Danish actor (born 1974)

Thure Frank Lindhardt (/da/; born 24 December 1974) is a Danish actor.

==Life and career==
Lindhardt grew up in Roskilde. At the age of 12, he got a part in Bille August's film Pelle the Conqueror. He was educated at the drama school at Odense Theatre in 1998. His breakthrough in Denmark came with his portrayal of a boy with autism in A Place Nearby, co-starring with Ghita Nørby.

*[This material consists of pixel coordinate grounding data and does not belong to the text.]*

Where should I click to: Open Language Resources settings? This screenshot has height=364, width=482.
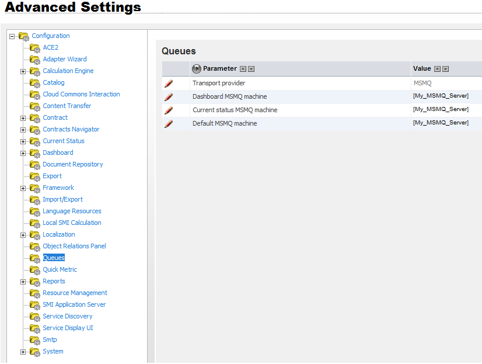point(72,211)
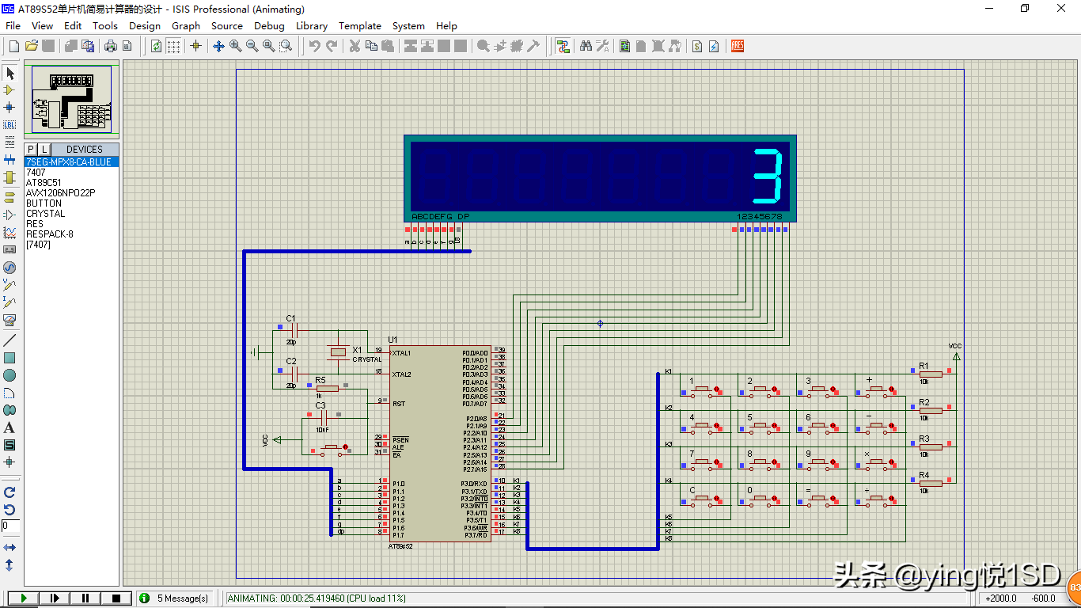Stop the running simulation
This screenshot has height=608, width=1081.
tap(116, 599)
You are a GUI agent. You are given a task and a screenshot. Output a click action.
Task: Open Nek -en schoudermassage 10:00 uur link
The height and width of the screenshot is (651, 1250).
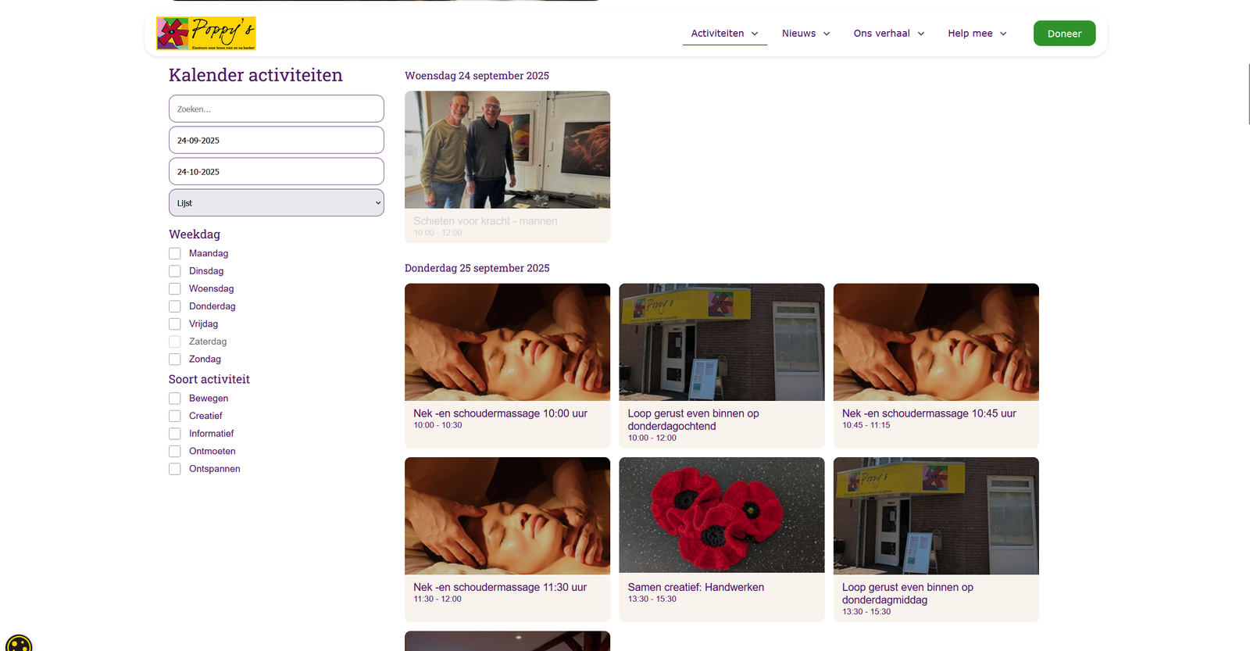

Since then, he has played parts in a variety of movies and series, including Into the Wild, Angels in Fast Motion aka Nordkraft, Brotherhood, Love in Thoughts, Sugar Rush, Princess, Rejseholdet, Byzantium and Flame & Citron, a film about the World War II resistance group Holger Danske, in which Lindhardt played Bent Faurschou-Hviid, co-starring with Mads Mikkelsen.

He also played a role as the young Swiss Guard Lieutenant Chartrand in the 2009 film Angels & Demons, directed by Ron Howard.

He co-starred in Ira Sachs's film Keep the Lights On, which premiered at the Sundance Film Festival in January 2012. Later in 2012, he was nominated for a Gotham Independent Film Award for Breakthrough Actor as well as an Independent Spirit Award for Best Male Lead.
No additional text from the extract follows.